Address PR feedback

sommerlukas · sommerlukas · commit 206adb30fb61 · 2024-12-02T17:08:55.000Z
Signed-off-by: Lukas Sommer &lt;lukas.sommer@codeplay.com&gt;
diff --git a/third_party/intel/lib/TritonIntelGPUToLLVM/SPIRVSubgroupOps.h b/third_party/intel/lib/TritonIntelGPUToLLVM/SPIRVSubgroupOps.h
@@ -0,0 +1,80 @@
+//===- SPIRVSubgroupOps.h - Mapping for SPIR-V Reduction --------*- C++ -*-===//
+//
+// Part of the LLVM Project, under the Apache License v2.0 with LLVM Exceptions.
+// See https://llvm.org/LICENSE.txt for license information.
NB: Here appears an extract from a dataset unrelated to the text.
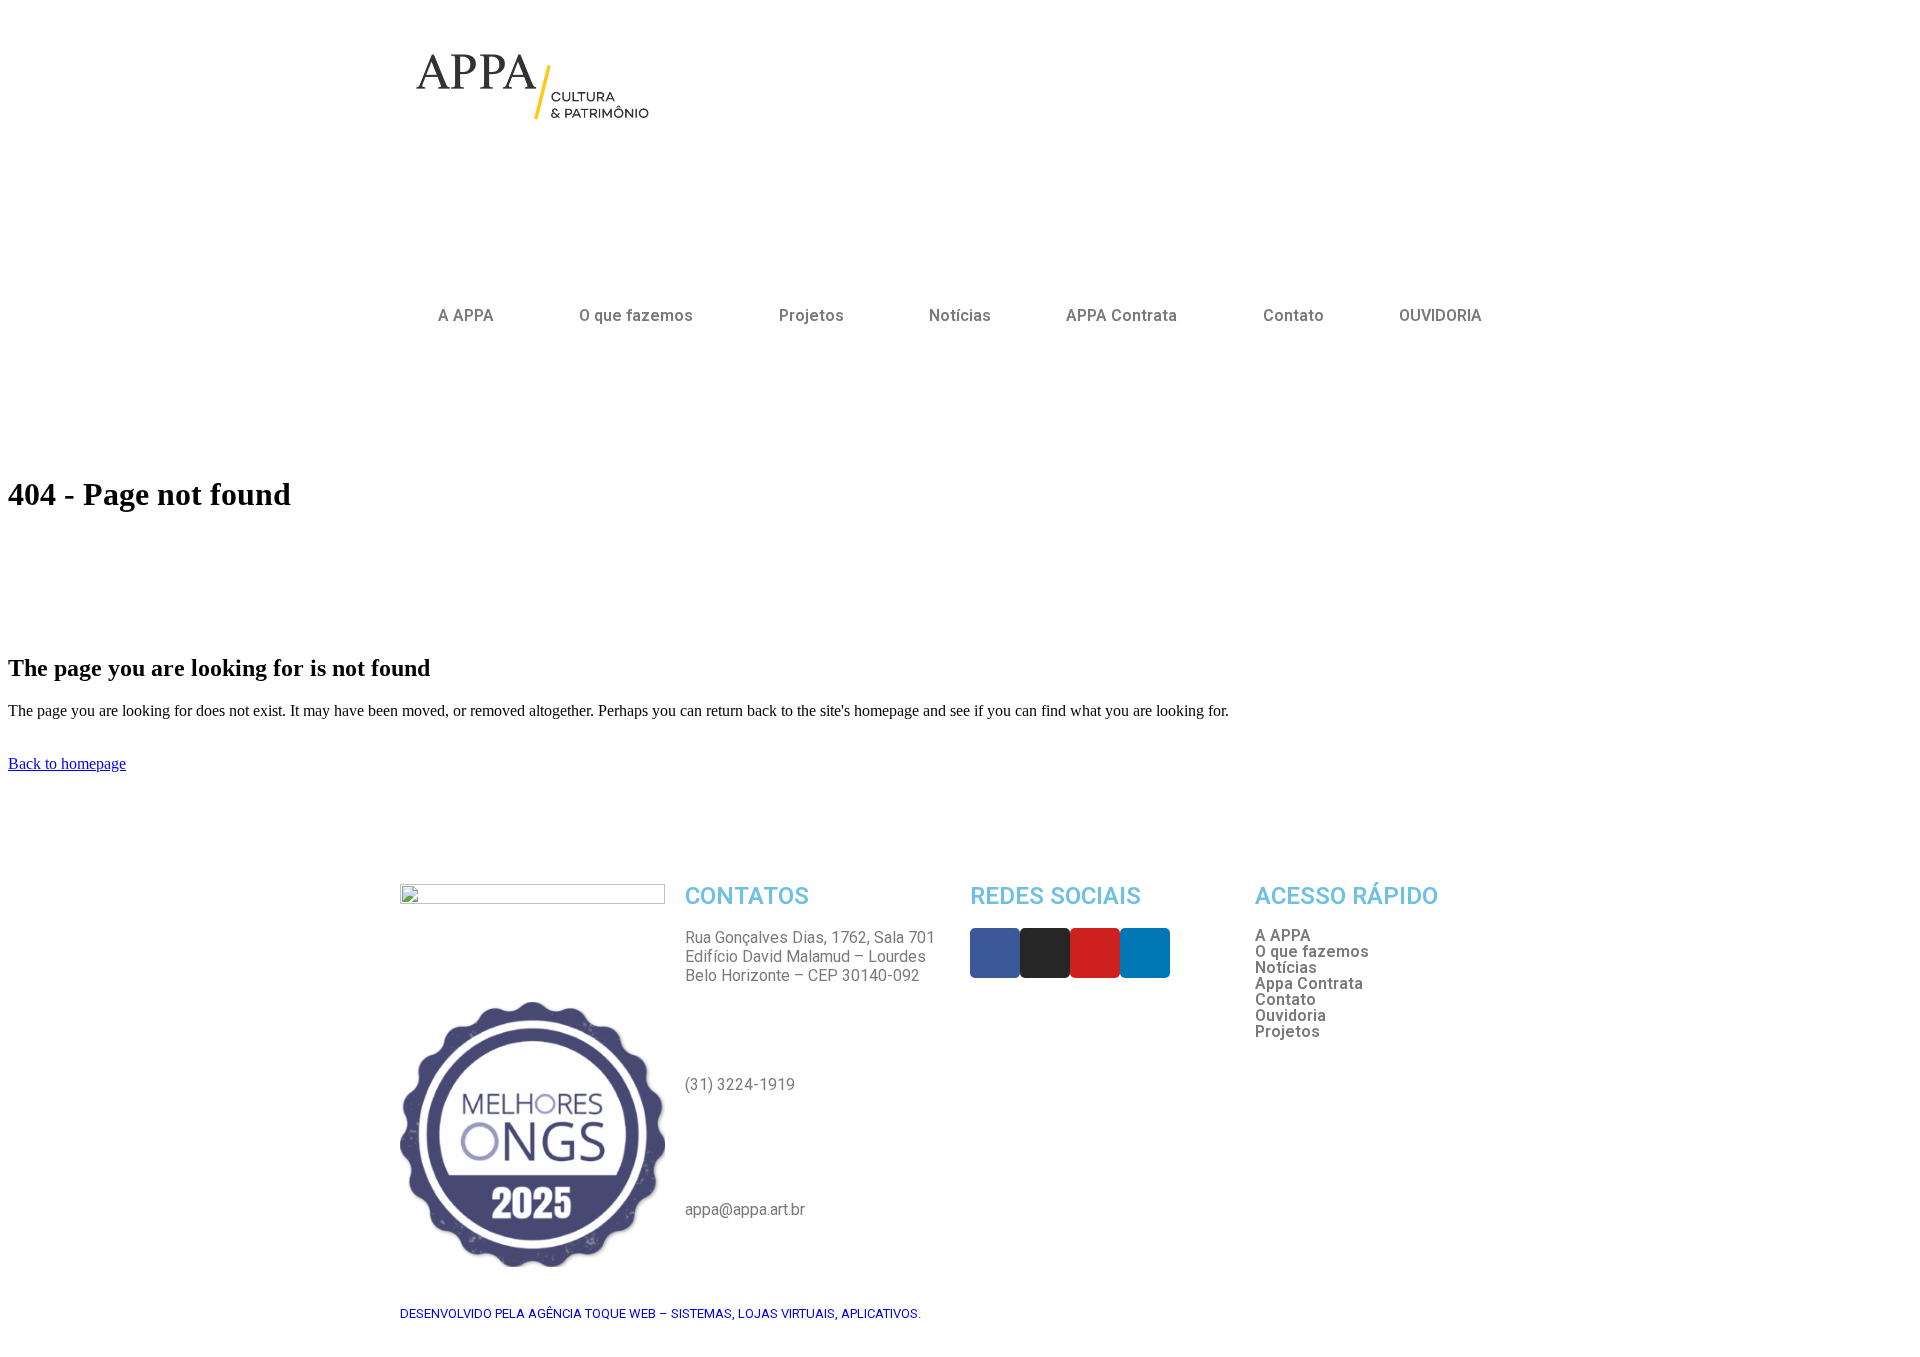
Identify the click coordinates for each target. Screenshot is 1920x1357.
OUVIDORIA (1440, 316)
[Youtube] (1095, 953)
+// SPDX-License-Identifier: Apache-2.0 WITH LLVM-exception
+//
+//===----------------------------------------------------------------------===//
+//
+// This file defines mapping from operations in the 'arith' dialect to the
+// corresponding SPIR-V Subgroup Reduction Operation.
+//
+//===----------------------------------------------------------------------===//
+
+#ifndef TRITONINTELGPUTOLLVM_SPIRVSUBGROUPOPS_H
+#define TRITONINTELGPUTOLLVM_SPIRVSUBGROUPOPS_H
+
+#include "mlir/Dialect/Arith/IR/Arith.h"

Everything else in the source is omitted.